Тем более поражает, что подобные недалекие, злые пародии, осуществляются за государственный счет и в государственных театрах. Можно ли себе представить, что плеяда неких художников год за годом пишет развязные карикатуры на лучшие полотна великих живописцев, а потом Эрмитаж и Третьяковка покупают их и вывешивают рядом с подлинниками. В страшном сне такое не привидится. Но впрочем, если подобное происходит в государственных театрах, почему бы за ними через какое-то время не последовали галереи?

Конечно же, речь не идет о попытке оспаривании права талантливой режиссерской интерпретации драматического или оперного произведения.
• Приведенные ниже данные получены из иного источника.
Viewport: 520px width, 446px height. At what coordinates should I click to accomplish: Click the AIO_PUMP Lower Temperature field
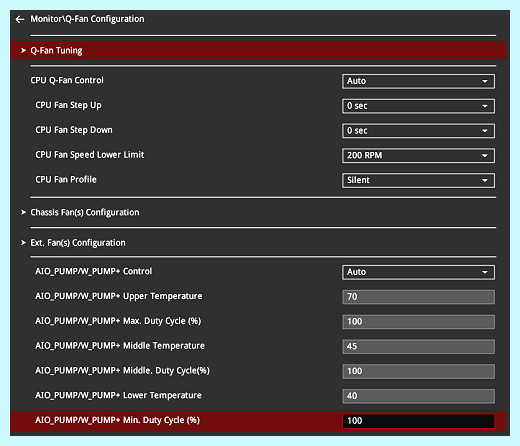tap(418, 396)
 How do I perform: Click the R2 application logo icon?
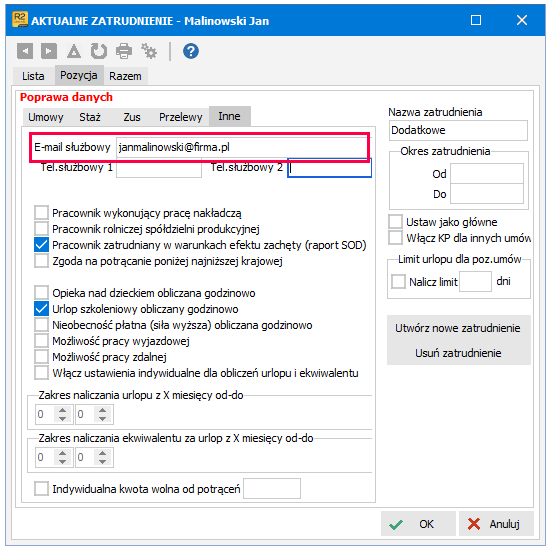click(20, 20)
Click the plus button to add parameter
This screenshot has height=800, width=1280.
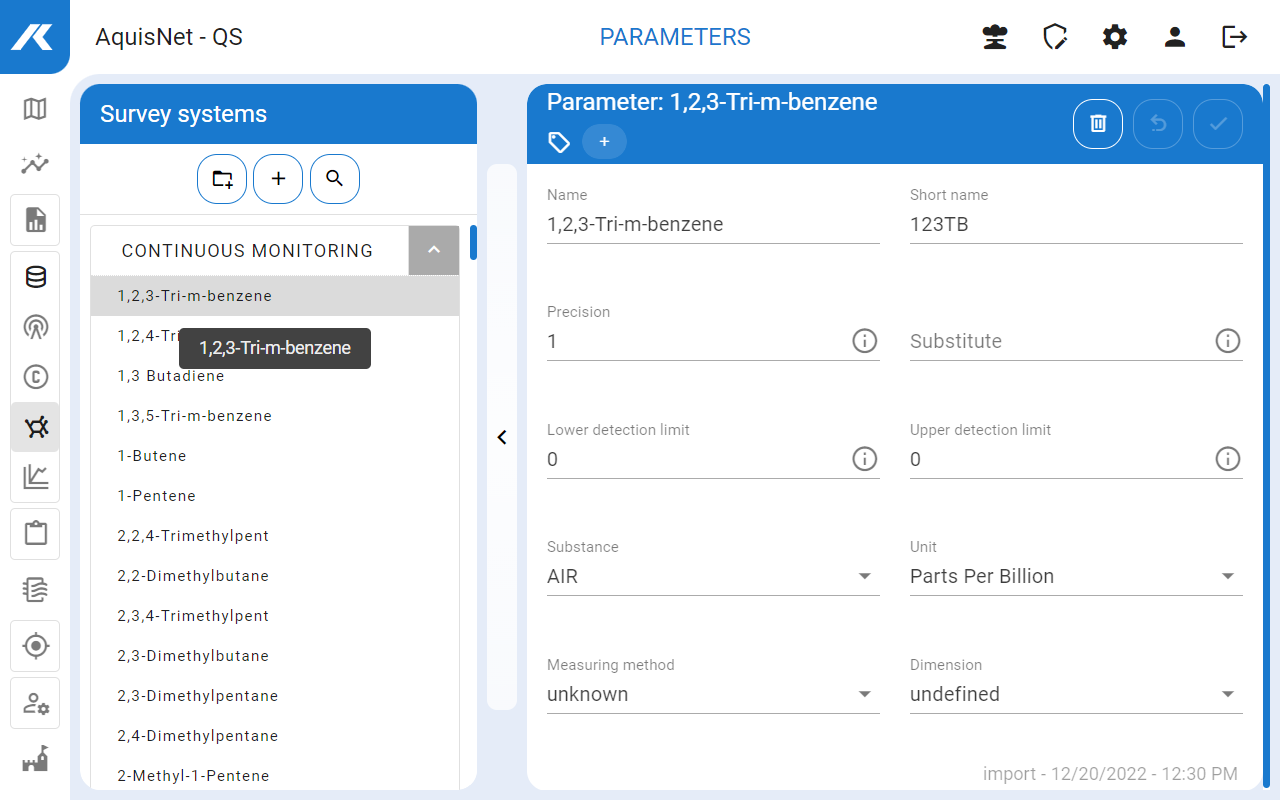[x=278, y=179]
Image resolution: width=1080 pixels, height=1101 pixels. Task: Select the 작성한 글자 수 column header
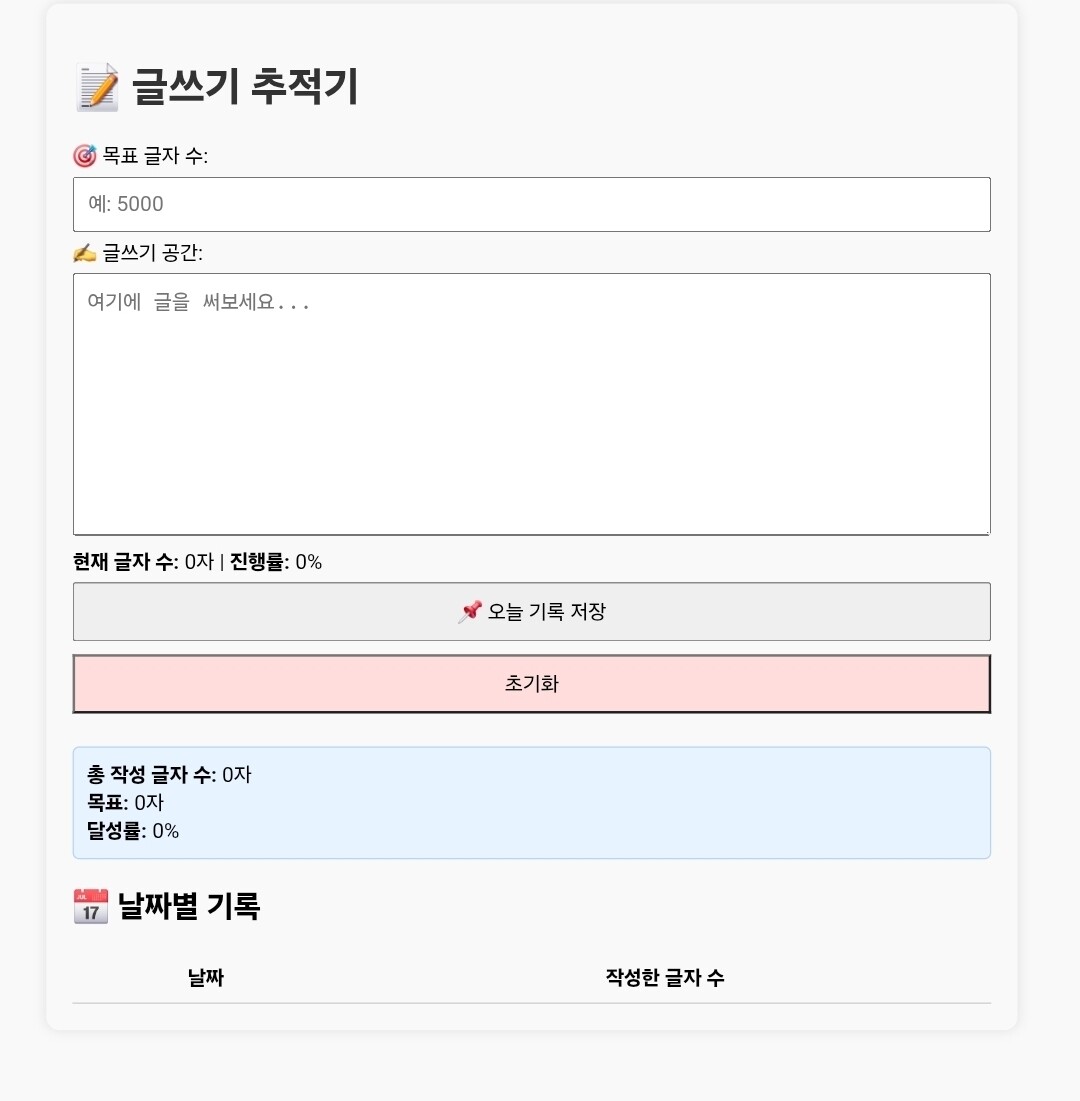pos(665,977)
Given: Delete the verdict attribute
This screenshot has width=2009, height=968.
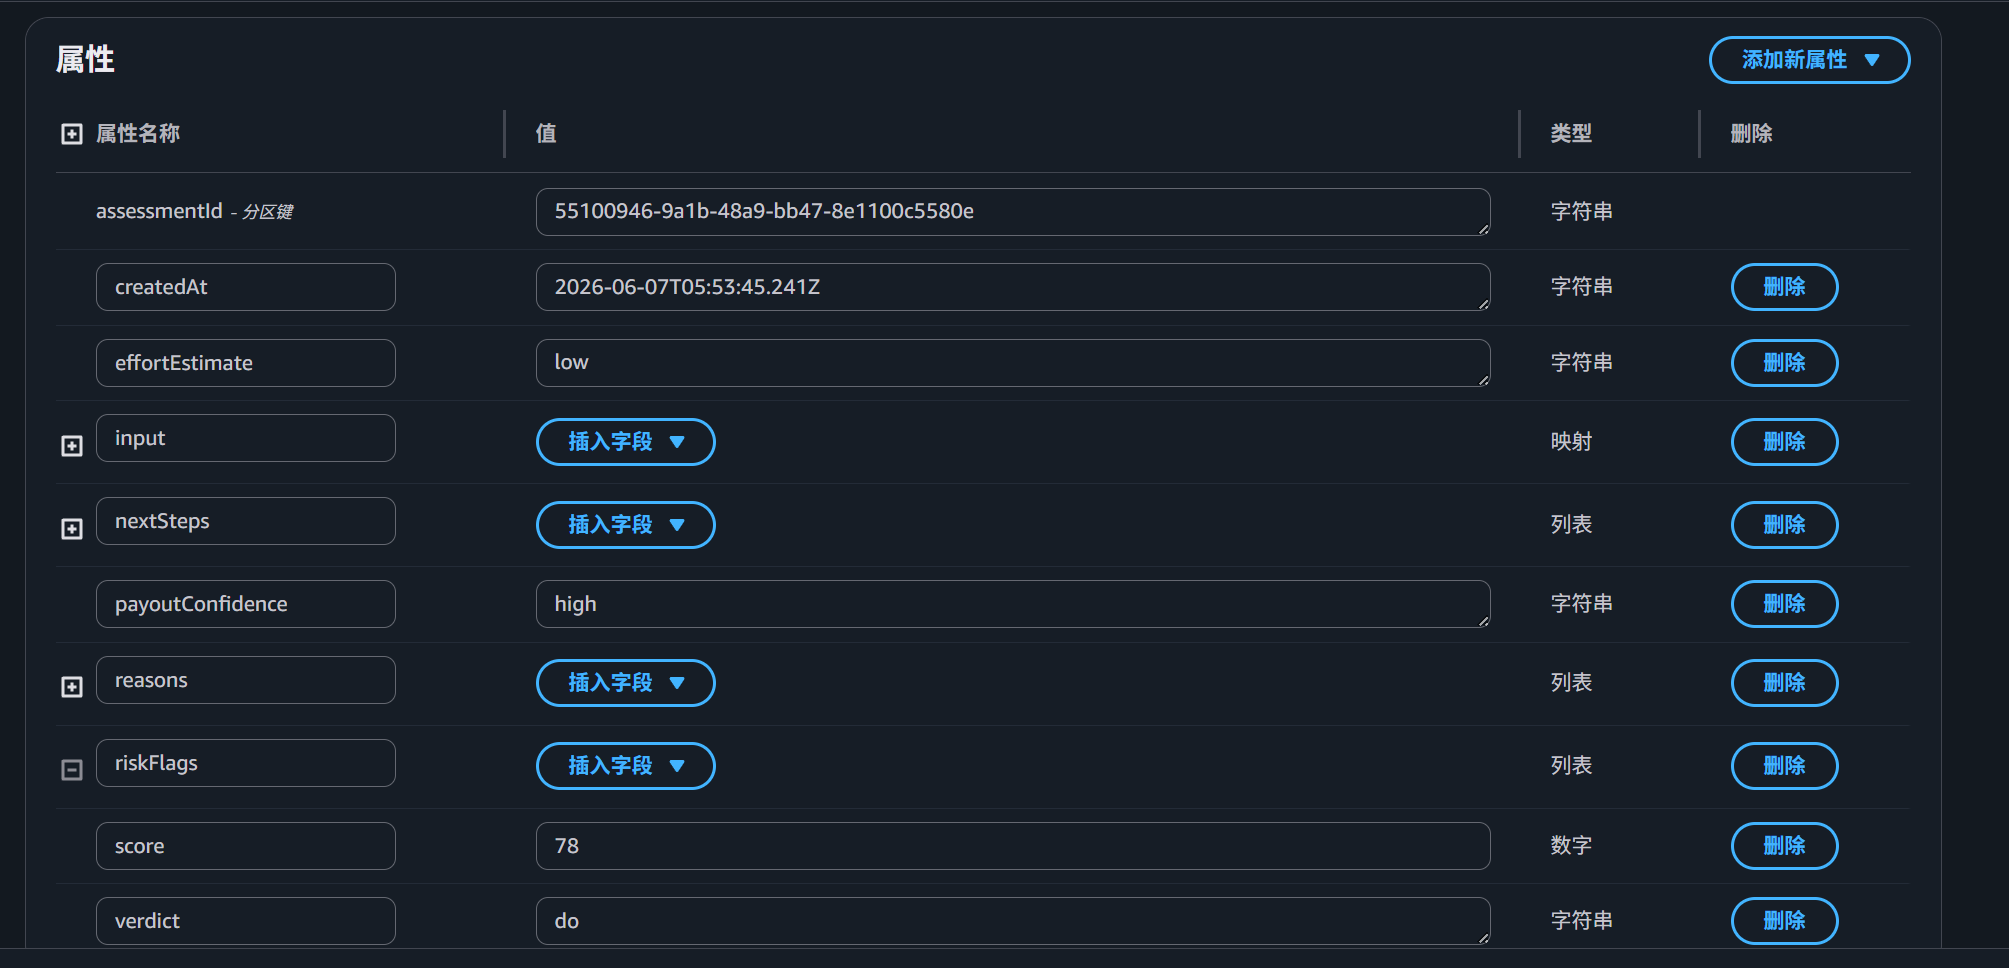Looking at the screenshot, I should click(x=1784, y=921).
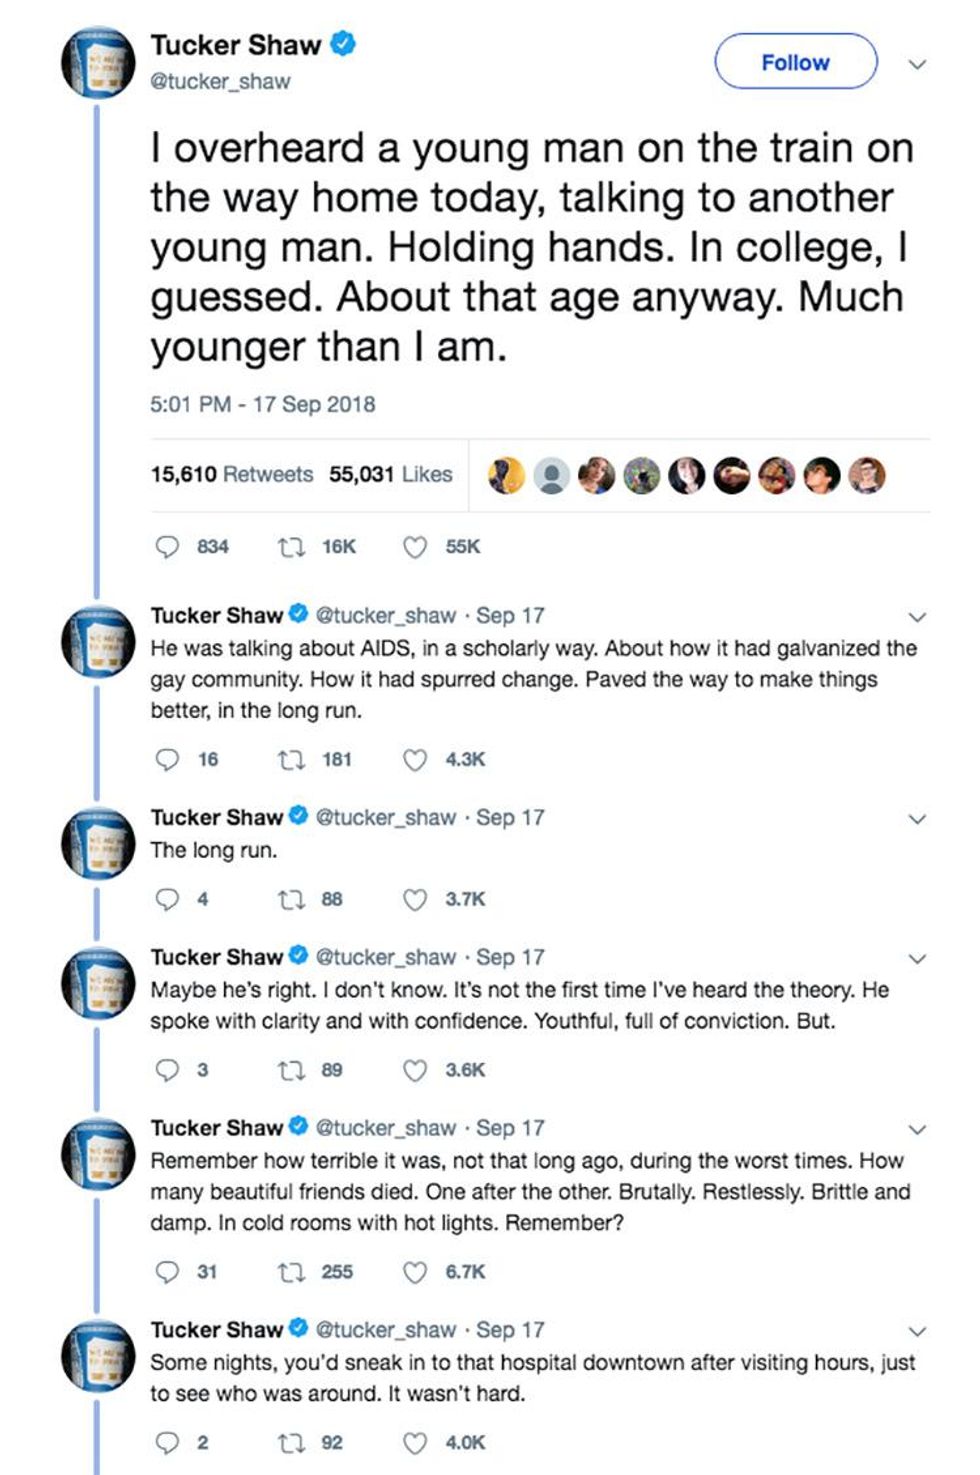This screenshot has height=1475, width=980.
Task: Expand options chevron on hospital tweet
Action: [917, 1331]
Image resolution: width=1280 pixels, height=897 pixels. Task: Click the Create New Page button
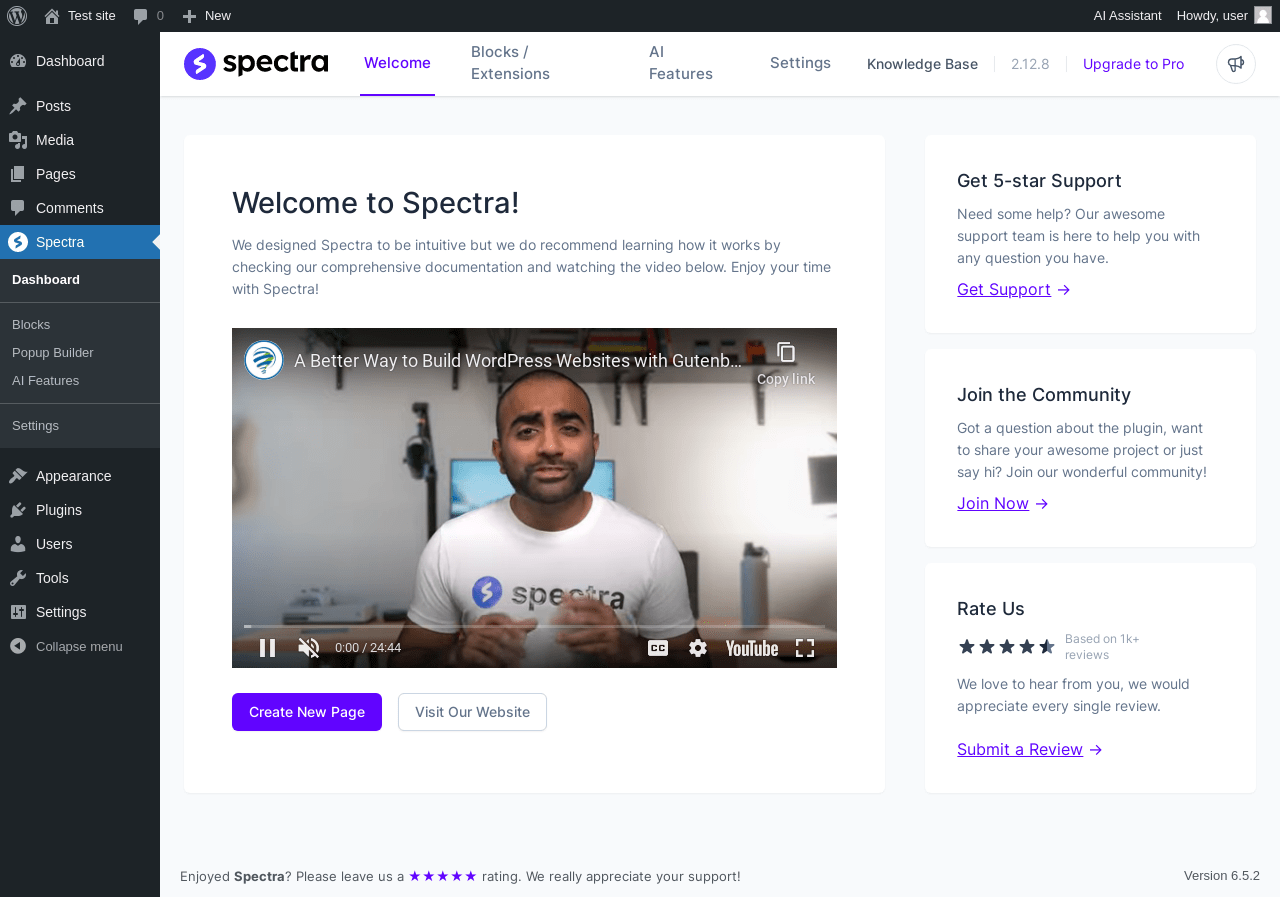[307, 712]
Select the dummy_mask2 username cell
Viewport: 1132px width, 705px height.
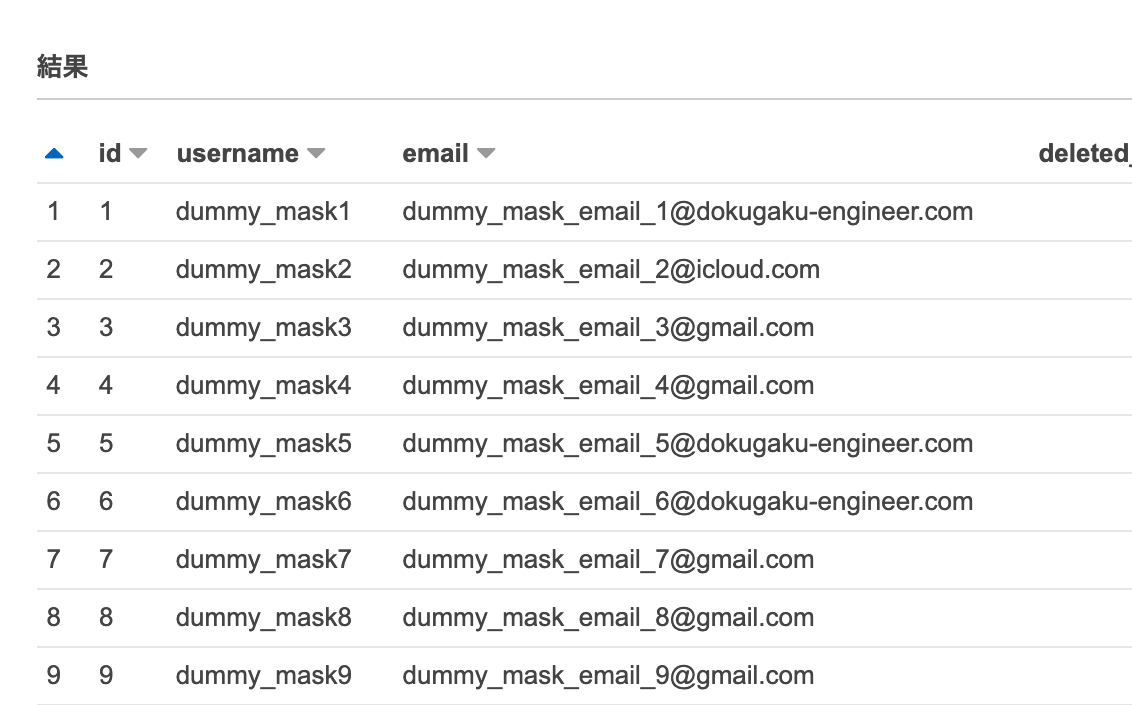click(263, 270)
Но когда в постановку вносятся концептуальные, морально-нравственные, фактологические изменения, кардинально искажающие авторский замысел любимого и драгоценного для поколений зрителей спектакля, в угоду настроений и амбиций режиссера, то большой вопрос, насколько правильно, что все мы, в лице государства, вынуждены соучаствовать в подобных опытах.

Все это – наболевшие темы, благодаря постановке новосибирского театра, приобретшие сегодня крайнюю актуальность, требующие непременного разрешения. И темы эти обращены в главную и первую очередь на суд сообщества деятелей культуры. Им их осмысливать, оценивать и принимать по ним решения.

Что же касается достойных сожаления конфликтных проблем, обсуждаемых сегодня, то самым верным путем к их разрешению может и должен стать открытый диалог, который в первую очередь необходимо предпринимать в подобных ситуациях, диалог, стремящийся к разъяснению позиций, взаимопониманию. Именно этим хотелось бы завершить мое заочное сообщение.